2. Get going with a clean start.

$ git checkout master
$ git pull
$ rake db:migrate   # if there are new migrations
$ rake              # if you don't have a CI server

3. Make a branch to work in.

$ git checkout -b bold_titles

4. Test-drive the story.

Since you are committing locally, you can commit often. Sometimes I like to commit every time I get a test to pass, or after crucial steps in a refactoring.

$ git commit -am "Don't bold empty titles"

We should all know the advantages of frequent commits: when an experiment fails, it's easy to get back to a previous state where things worked; or when refactoring, you can see how things were before you started changing things around. With git you can also do things like cherry-pick commits, so if you want to grab a single test and its implementation and extract it as a patch or whatever, you can do that.

When you are done...

$ rake
$ git commit -am "Render titles with bold style"

5. Merge with master

When you're done with the story, you need to integrate your changes with the master branch. You'll have to fetch and merge the changes from origin/master into your branch.

a. Review changes

I like to review changes to make sure I didn't leave any debugging cruft in, and as a final check on code quality.

$ git diff master

b. Merge changes

$ git checkout master
$ git pull
$ git checkout bold_titles
$ git rebase master

The four commands above may seem a bit convoluted, but all you're really doing is merging updates from the remote repo to your story branch by way of the master branch. Now, if you have any merge conflicts, they are all in the story branch where you can work on resolving them in your normal work environment without disturbing the master branch.

If you took enough time resolving merge conflicts that someone else checked in changes to the remote repo, repeat this step until you're fully merged locally.

Also, notice I used rebase instead of merge to integrate the master branch changes, but that choice is up to you. Whether you use rebase or merge is a matter of convention for your project. Doing a rebase will replay your changes on top of the changes you just merged with. That should have a net effect of zero on the final product but has the advantage of keeping all your changes contiguous in the history, and won't generate a separate merge commit when you merge back to the master branch since the changes come in as a fast-forward.

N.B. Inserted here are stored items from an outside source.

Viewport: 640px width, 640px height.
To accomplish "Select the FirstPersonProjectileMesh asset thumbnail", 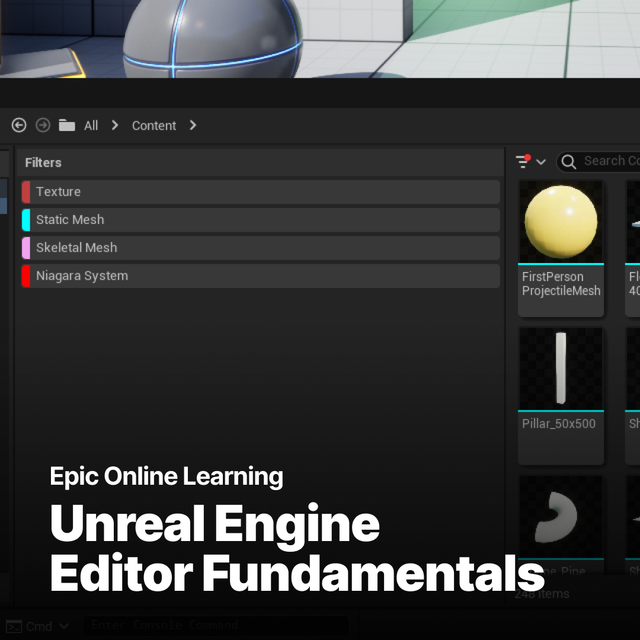I will tap(561, 222).
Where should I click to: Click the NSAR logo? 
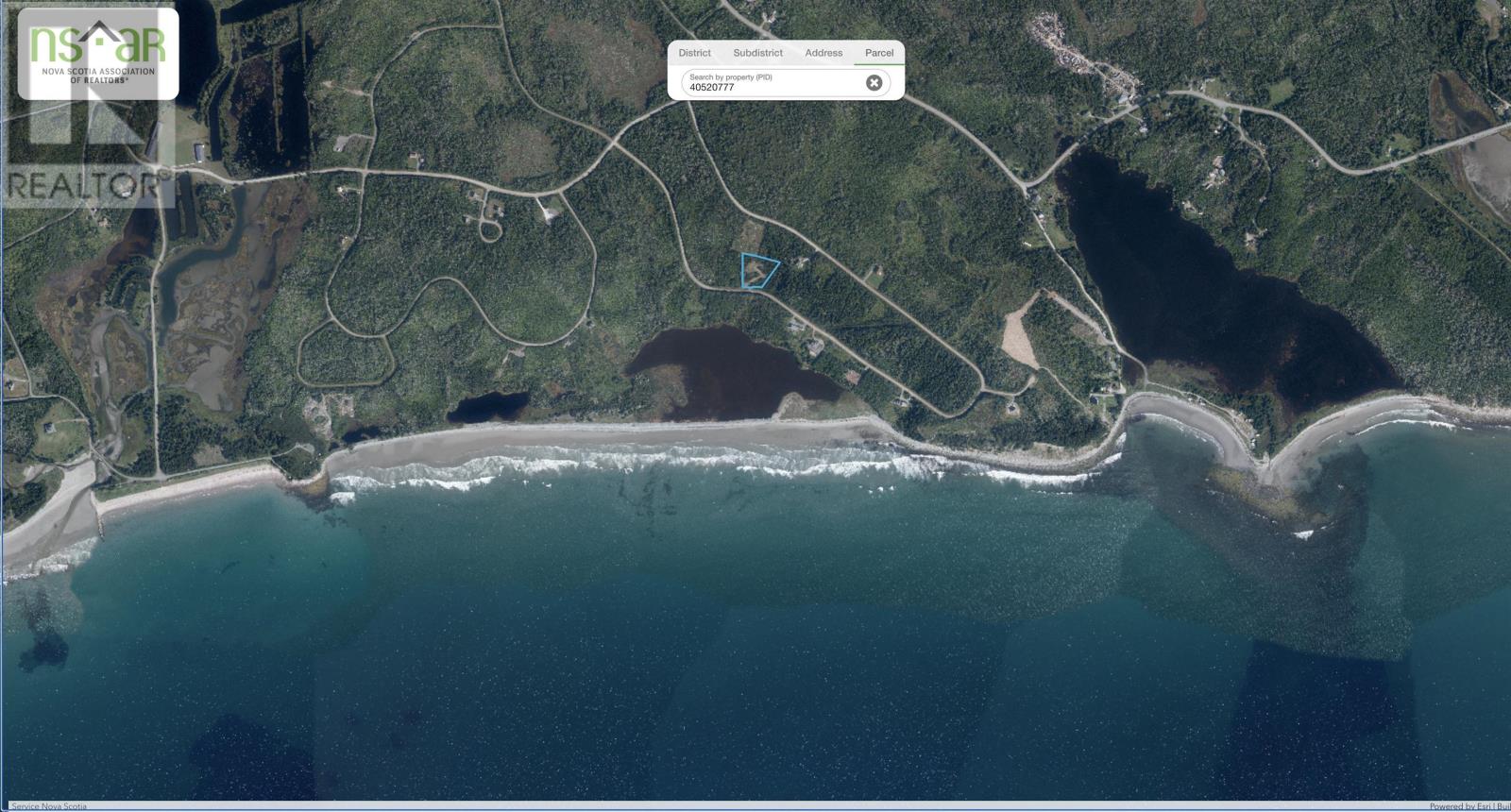click(98, 54)
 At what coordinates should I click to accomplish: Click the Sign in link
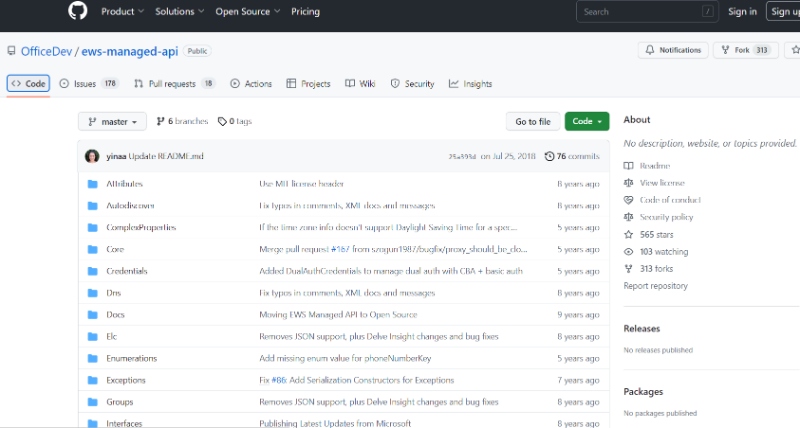point(742,12)
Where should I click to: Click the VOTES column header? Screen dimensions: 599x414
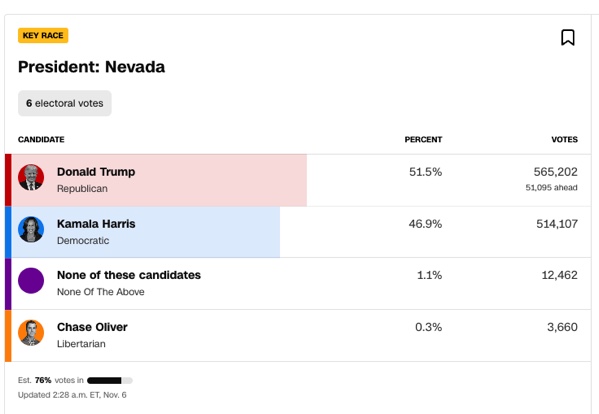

You can also rebase with the -i (or --interactive) option to squash several (or all) of your commits into a single commit, or to organize your changes as a reduced number of commits. Frequent commits are great to manage your own work and give many checkpoints to roll back to if needed. But adding dozens of commits to the project for a simple feature can be overwhelming for others on your team, and can make it difficult to navigate or understand the project history. For example:

$ git rebase -i master

That will show you an $EDITOR session like this:

# Rebasing 1234abc..3333ccc onto 1234abc
#
# Commands:
#  pick = use commit
#  edit = use commit, but stop for amending
#  squash = use commit, but meld into previous commit
#
# If you remove a line here THAT COMMIT WILL BE LOST.
#
pick 1111aaa Use <strong> tag to bold titles
pick 2222bbb Don't render empty titles as bold
pick 3333ccc Use font-weight property on h1.title instead of <strong>

The commits are listed in chronological order, oldest on top. If you want to combine several commits into one, edit the word pick at the start of the line to say squash, and that commit will be merged with the one above it. Since you are seeing all your commits and their messages, you can probably say something useful about the whole set as you package it for pushing to the shared repo. Sometimes you'll want to squash down to just one commit, others you may want to structure the package as a small number of related commits, say one commit for your feature addition, and another for a refactoring your feature relies on.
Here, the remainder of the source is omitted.